Locality sensitive hashing is a super useful trick. Most people use it for near-neighbor search but it’s also helpful for sketching algorithms and high-dimensional data analysis. This post will explain four common LSH functions.
Hash functions map objects to numbers, or bins. A locality sensitive hash (LSH) function \(L(x)\) tries to map similar objects to the same hash bin and dissimilar objects to different bins. The picture below shows an example where we form two hash tables - one using an LSH function \(L(x)\) and the other using a normal hash function \(H(x)\). \(L(x)\) preserves most of the clusters from the original dataset - most of the elements in each hash bin are similar. The key intuition behind LSH is that LSH functions try to group similar elements together into hash bins.
A hash collision occurs when two objects \(x\) and \(y\) have the same hash value. In our example, all of the red dots collided, but this was not guaranteed to happen. Under an LSH function, the chance that objects collide - called a collision probability - depends on how similar the objects are. LSH functions are defined based on their collision probabilities [1].

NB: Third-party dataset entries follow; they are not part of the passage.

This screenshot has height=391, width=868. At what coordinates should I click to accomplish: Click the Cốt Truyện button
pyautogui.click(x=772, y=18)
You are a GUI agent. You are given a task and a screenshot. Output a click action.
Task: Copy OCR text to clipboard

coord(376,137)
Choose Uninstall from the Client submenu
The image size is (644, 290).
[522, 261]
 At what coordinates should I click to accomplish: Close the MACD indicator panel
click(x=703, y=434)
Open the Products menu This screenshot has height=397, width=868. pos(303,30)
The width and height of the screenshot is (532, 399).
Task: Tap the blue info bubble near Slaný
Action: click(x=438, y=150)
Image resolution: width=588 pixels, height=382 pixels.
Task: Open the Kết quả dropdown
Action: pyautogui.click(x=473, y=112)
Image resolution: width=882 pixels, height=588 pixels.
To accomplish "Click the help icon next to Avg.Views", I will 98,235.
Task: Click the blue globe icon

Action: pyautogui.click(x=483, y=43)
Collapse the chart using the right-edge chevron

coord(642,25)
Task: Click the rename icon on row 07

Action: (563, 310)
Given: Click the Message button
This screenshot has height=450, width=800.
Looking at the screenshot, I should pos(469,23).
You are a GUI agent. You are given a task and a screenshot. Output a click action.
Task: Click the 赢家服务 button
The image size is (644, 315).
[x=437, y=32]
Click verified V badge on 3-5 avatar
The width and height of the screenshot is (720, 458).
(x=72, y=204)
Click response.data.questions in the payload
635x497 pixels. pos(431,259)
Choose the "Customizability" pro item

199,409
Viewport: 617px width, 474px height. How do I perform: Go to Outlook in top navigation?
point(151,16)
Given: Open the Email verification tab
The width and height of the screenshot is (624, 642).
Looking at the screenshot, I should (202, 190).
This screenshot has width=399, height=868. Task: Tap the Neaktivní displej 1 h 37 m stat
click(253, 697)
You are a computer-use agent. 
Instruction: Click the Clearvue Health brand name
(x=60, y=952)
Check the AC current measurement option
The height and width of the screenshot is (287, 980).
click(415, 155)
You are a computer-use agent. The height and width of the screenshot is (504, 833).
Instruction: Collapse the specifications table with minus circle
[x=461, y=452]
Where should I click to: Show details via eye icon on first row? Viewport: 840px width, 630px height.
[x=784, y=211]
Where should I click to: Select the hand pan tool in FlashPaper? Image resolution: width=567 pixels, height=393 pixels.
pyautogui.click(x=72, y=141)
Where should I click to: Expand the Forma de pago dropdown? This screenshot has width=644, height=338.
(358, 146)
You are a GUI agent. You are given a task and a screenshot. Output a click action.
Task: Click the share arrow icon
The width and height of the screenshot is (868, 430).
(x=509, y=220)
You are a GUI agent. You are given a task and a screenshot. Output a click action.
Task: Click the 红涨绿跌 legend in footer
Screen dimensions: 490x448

Definition 1: Locality Sensitive Hash Family
We say that a hash family \(\mathcal{H}\) is \((R, cR, p_1, p_2)\)-sensitive with respect to a distance function \(d(x,y)\) if for any \(h \in \mathcal{H}\) we have that
The definition seems complicated, but it is really just a mathematical statement of our intuition. The picture below explains the definition. Definition 1 says that if we pick our LSH function from the hash family \(\mathcal{H}\), then all of the points in the red ball have a good chance (probability \(\geq p_1\)) of colliding with the query. All of the points in the blue shaded region have a small chance (probability \(\leq p_2\)) of colliding, and we don’t care what happens to the gray points in between.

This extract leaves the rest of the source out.